Stop Minder! Yuk Nulis - Emi Suy - Jagat Sastra Milenia

JSM News

Stop Minder! Yuk Nulis - Emi Suy

Stop Minder! Yuk Nulis - Emi Suy

STOP MINDER! YUK NULIS. 

Emi Suy



Kata-kata bisa hilang, tapi tulisan tidak. Tulisan adalah hasil perbuatan menulis. Sedangkan menulis adalah perbuatan. Pekerjaan yang sedang berlangsung / dikerjakan. 

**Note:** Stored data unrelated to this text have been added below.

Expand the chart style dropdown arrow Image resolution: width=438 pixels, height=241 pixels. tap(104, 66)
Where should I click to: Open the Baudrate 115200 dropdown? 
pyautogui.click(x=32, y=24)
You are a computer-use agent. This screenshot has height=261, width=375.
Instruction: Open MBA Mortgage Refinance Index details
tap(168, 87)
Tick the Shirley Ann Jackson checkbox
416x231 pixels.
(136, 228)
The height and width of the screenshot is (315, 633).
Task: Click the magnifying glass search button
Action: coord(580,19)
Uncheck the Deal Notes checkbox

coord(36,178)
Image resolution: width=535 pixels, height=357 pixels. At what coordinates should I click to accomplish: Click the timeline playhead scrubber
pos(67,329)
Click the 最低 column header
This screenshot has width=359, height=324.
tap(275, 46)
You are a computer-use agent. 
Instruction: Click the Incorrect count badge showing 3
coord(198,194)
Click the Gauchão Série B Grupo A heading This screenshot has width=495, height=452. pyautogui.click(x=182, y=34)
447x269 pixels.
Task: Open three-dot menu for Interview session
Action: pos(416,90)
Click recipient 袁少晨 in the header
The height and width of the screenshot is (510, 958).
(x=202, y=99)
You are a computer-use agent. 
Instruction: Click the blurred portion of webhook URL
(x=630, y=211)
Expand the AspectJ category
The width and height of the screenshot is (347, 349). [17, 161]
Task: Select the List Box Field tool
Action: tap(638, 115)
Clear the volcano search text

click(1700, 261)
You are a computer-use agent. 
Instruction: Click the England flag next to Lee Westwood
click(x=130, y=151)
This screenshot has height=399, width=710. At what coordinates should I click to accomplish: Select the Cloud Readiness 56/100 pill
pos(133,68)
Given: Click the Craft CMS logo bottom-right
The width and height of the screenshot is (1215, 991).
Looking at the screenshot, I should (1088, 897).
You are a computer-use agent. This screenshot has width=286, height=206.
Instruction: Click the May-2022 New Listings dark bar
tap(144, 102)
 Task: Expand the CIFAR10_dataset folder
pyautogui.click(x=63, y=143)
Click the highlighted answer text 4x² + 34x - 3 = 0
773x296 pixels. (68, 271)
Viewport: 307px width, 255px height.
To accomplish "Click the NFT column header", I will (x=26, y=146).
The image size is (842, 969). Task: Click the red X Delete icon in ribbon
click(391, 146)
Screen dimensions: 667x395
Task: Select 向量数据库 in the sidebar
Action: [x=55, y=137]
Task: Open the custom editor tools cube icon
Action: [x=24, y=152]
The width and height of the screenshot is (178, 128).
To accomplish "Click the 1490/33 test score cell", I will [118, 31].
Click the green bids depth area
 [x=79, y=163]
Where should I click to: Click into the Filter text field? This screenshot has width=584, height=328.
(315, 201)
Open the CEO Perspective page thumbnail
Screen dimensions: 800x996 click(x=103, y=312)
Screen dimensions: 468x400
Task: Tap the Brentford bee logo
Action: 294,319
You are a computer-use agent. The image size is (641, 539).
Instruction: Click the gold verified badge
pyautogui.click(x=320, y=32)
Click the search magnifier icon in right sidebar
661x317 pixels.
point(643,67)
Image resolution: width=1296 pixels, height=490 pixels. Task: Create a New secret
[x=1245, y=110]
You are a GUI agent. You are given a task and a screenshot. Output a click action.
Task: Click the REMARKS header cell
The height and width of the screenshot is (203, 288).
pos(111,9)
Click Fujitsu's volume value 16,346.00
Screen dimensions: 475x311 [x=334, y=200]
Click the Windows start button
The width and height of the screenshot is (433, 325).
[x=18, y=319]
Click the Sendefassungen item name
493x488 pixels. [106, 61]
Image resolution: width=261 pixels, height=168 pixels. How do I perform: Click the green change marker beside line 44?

Sebelumnya saya akan berbagi kisah pengalaman saya menerbitkan buku merupakan satu anugerah dalam hidup saya. Proses menulis puisi merupakan perjalanan sunyi yang saya tempuh di tengah hiruk pikuk dan problematika hidup keseharian. Ketika lelah, saya menemukan kedamaian dan kesunyian yang indah. Ketika dalam keadaan sedih juga bahagia, saya ingin meninggalkan jejak dalam puisi. Dengan menulis puisi saya seperti sedang memberikan suplemen dan vitamin untuk jiwa, seperti menemukan oase di gurun

pasir.


Menerbitkan buku puisi pertama rasanya tegang sekali. Saya teringat ucapan penyair Sofyan RH. Zaid; "Prinsipnya menerbitkan buku puisi punya dua akibat; hidup seribu tahun lagi atau mati bunuh diri." Timbullah pertanyaan kekhawatiran dalam diri saya, bagaimana nasib saya setelah buku ini terbit? Apakah buku ini akan mendapat respons positif sebagai buku yang layak baca atau malah sebaliknya akan mengecewakan?  Cukup kuatkah saya dengan kritikan -terlebih pujian- yang akan muncul dari pembaca?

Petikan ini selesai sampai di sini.